Not celebrating Thanksgiving makes Christmas seem really close. Usually, you have that buffer zone between Thanksgiving and Christmas to really soak up that holiday cheer and or homocidal thoughts as your stuck in a mall parking lot for two hours because 10,000 other people decided to go to the mall the same time as you and leave exactly when you wanted to as well. Wow, that was a good example of a run-on sentence kids. But its true, the holiday season has its own niche in time and not celebrating Thanksgiving messes up that space time continuum for me. I think I am going to decorate or do something holiday-ish on Thanksgiving just so it feels like I am starting the holiday season.
As for my brother turning 21, that seems odd too. On one hand, it doesn't seem like he's hung around for the past 21 years. On the other, he has his act together a lot more than I did when I was 21. My brother doesn't talk as much as me and that has always made him seem more mature in my eyes; or maybe its just that I talk all the time and when I can't talk to someone, I type on here. So basically, I never shut up. Maybe my brother and time are just normal and I am the one in overdrive. There might be something to that thought.
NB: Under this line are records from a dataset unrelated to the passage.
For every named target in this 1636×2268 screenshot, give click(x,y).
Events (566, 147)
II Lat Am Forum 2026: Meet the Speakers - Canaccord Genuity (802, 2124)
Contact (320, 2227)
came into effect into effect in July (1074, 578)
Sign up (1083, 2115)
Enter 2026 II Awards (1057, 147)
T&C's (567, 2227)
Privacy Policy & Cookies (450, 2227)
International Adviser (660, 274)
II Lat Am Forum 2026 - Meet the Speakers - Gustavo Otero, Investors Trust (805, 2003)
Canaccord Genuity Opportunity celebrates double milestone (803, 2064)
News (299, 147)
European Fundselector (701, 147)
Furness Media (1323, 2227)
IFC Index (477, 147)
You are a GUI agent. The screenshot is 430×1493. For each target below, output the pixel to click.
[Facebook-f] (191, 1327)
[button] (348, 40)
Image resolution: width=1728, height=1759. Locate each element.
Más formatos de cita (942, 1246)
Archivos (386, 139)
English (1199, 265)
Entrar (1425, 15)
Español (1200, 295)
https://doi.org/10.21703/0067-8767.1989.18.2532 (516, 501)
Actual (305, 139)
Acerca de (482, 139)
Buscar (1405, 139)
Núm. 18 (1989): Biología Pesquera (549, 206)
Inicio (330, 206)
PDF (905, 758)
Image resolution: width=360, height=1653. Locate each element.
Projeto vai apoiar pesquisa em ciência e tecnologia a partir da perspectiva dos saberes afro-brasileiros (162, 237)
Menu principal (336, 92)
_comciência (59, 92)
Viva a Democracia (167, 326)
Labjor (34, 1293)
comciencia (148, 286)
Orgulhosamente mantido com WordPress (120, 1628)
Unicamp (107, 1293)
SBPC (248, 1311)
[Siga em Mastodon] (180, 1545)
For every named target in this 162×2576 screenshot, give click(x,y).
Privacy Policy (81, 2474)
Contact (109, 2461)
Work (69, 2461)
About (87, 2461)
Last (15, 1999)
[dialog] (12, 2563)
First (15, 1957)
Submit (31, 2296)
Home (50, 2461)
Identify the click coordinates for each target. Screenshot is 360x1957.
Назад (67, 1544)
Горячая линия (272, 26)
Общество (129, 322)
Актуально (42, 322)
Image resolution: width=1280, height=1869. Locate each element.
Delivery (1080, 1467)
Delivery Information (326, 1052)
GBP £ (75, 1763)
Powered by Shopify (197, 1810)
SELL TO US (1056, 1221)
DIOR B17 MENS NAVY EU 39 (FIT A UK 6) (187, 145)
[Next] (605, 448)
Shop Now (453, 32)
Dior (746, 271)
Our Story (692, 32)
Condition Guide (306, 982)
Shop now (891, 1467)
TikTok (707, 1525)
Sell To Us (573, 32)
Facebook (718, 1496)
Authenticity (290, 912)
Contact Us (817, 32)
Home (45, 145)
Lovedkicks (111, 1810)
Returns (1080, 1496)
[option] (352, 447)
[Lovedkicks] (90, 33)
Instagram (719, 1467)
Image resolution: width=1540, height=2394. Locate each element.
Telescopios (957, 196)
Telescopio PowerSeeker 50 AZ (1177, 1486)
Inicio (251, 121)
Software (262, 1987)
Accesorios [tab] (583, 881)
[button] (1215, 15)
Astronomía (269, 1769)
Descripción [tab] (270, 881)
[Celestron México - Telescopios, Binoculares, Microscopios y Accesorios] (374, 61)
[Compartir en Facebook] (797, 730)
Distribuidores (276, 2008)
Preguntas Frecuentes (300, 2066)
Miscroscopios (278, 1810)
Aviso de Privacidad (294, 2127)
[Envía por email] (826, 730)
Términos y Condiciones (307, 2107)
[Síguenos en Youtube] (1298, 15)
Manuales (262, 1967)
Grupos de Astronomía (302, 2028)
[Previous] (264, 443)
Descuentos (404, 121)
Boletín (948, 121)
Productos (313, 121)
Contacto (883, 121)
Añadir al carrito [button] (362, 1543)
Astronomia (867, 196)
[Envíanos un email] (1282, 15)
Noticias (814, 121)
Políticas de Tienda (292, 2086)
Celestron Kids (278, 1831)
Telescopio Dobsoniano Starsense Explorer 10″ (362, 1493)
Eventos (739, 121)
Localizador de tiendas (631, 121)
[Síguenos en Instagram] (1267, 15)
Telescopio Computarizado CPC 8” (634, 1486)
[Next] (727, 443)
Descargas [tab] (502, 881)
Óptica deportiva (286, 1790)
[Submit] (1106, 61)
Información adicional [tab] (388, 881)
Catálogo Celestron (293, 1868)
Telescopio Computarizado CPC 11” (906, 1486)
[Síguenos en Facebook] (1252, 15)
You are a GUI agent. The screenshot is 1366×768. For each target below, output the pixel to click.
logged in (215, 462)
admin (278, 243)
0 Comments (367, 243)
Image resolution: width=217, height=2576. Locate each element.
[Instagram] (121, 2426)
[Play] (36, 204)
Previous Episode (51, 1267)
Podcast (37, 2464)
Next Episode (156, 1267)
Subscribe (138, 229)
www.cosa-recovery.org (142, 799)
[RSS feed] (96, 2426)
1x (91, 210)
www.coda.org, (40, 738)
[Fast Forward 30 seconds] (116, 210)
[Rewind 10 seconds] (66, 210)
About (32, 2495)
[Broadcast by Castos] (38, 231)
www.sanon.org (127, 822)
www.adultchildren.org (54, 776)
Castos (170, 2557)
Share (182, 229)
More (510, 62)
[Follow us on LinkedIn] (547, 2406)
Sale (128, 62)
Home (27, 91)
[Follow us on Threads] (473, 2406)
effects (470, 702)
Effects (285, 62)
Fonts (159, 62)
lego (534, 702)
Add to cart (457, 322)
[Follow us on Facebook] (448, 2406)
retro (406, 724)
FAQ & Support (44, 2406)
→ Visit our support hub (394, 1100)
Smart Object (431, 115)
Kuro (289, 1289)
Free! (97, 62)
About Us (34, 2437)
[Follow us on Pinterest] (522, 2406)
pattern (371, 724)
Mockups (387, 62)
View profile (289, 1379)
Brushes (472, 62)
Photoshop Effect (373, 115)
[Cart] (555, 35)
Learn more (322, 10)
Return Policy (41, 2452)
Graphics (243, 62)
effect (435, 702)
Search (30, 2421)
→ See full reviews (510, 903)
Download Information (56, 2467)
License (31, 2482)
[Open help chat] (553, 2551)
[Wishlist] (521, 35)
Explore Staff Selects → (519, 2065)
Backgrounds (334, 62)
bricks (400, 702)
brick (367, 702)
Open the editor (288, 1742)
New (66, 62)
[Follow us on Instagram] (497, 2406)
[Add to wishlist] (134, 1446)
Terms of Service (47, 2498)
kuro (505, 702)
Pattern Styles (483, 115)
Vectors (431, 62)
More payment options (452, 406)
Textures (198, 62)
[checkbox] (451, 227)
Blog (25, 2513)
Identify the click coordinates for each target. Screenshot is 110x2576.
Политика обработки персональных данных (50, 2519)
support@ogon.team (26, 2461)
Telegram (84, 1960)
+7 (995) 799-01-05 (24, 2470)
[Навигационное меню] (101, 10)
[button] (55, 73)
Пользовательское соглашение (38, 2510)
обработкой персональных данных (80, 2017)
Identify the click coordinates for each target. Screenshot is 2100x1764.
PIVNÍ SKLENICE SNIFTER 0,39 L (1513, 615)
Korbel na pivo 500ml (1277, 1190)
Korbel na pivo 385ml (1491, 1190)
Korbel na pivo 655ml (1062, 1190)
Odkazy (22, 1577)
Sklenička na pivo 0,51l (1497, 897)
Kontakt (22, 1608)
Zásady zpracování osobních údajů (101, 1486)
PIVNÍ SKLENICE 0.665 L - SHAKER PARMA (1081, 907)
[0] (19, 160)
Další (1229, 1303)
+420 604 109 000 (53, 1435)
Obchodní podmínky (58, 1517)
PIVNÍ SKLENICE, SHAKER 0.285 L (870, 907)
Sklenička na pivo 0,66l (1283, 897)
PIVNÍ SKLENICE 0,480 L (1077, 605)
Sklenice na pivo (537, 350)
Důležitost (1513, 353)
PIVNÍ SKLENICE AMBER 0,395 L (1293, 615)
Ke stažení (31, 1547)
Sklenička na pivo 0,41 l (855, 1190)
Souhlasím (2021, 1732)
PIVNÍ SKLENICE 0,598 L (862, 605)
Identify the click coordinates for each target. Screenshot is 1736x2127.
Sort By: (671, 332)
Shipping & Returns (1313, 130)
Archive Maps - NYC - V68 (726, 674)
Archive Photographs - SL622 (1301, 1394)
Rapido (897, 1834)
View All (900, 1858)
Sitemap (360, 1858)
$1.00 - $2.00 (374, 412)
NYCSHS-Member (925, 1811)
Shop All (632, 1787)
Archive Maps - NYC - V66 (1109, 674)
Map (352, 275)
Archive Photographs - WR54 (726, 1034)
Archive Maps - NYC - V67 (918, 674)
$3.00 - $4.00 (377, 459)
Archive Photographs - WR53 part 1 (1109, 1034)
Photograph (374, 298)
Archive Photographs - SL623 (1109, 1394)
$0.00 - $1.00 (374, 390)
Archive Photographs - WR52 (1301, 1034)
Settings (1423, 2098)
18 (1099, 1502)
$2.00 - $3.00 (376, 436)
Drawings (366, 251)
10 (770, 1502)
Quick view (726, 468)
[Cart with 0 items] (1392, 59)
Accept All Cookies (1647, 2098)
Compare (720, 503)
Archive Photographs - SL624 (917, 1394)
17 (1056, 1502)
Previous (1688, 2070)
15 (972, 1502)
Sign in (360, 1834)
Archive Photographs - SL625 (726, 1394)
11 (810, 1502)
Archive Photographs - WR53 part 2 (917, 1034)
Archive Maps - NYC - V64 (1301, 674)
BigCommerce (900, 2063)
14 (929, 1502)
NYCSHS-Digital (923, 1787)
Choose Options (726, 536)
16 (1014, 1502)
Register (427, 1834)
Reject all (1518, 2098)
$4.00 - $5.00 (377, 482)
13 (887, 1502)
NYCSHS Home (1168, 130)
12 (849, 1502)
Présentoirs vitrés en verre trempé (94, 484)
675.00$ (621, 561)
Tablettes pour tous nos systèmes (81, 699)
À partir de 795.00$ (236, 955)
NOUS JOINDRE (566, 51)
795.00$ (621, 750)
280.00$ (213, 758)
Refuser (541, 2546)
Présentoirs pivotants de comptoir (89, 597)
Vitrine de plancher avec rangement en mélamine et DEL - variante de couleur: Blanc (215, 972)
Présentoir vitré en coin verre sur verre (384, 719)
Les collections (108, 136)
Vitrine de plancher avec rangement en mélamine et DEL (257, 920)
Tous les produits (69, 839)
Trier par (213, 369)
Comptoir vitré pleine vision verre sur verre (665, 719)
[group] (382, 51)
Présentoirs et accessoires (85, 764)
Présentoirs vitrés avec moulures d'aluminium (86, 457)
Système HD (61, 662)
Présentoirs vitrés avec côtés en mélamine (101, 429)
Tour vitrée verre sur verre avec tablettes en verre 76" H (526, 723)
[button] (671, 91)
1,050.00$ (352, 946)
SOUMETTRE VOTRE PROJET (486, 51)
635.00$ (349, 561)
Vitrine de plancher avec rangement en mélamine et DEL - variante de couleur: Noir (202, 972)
The fact that I turn 27 in a couple of months kind of freaks me out. I feel like I am workng against a clock and I feel that way with everything lately. I do things here and I think to myself that I will only have one more summer in Japan or one more year to visit Tokyo again. One year to go to Hiroshima, Nara, and climb Mt. Fuji. One more year until I have to make the decision as to whether or not I am coming back and if I am not staying here, where I am going to go. It doesn't seem like a lot of time and it seems like I have a lot to get done. I remember a time a few years ago (it doesn't seem that long ago) when it felt like I had all of the time in the world. Now it just seems like all I have is the rest of my life.
One of my goals for 2007 is going to be to learn how to make my mind relax. I am thinking all the time, even when I shouldn't be. I need to find the off switch for my brain, or at the very least, a slow down knob. When I sleep, I dream, and when I dream, I am working on something. I want those happy flying or falling dreams to come back or some really good nightmares that will entertain me while my body is recharging.
Anywho, I am going to either go read or practice my kanji flashcards now and then try to sleep. Any suggestions for relaxation that do not involve drugs, let me know.